Oh God. Everybody’s bad. How did things get so awful?
I have argued on various occasions that, wherever possible, all treatment where there is uncertainty should be randomised, and in the NHS we are theoretically in a unique administrative position to be able to facilitate this, as a gift to the world. For all that you may worry about some of its decisions, the National Institute for Health and Clinical Excellence (NICE) has also had the clever idea of recommending that some treatments – where there is uncertainty about benefit – should only be funded by the NHS when given in the context of a trial (an ‘Only in Research’ approval). NICE is frequently criticised – it’s a political body after all – for not recommending that the NHS funds apparently promising treatments. But acquiescing and funding a treatment when it is uncertain whether it does more good than harm is dangerous, as has been dramatically illustrated by various cases where promising treatments turned out ultimately to do more harm than good. We failed for decades to address uncertainties about the benefits of steroids for patients with brain injury: the CRASH trial showed that tens of thousands of people have died unnecessarily, because in fact they do more harm than good.

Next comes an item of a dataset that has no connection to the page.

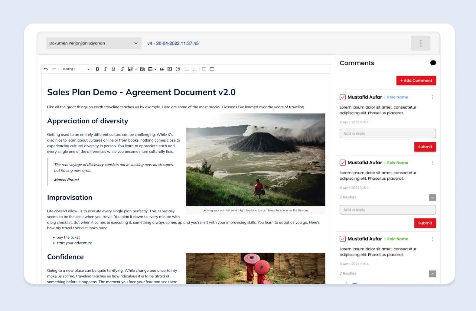This screenshot has width=476, height=311.
Task: Click the bulleted list icon
Action: coord(187,69)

In medicine, information saves lives.
In this subject, like many medics of my generation, I am indebted to the classic textbook How to Read a Paper by Professor Greenhalgh at UCL. It should be a best-seller. Testing Treatments by Imogen Evans, Hazel Thornton and Iain Chalmers is also a work of great genius, appropriate for a lay audience, and amazingly also free to download online from www.jameslindlibrary.org. For committed readers I recommend Methodological Errors in Medical Research by Bjorn Andersen. It’s extremely long. The subtitle is ‘An Incomplete Catalogue’.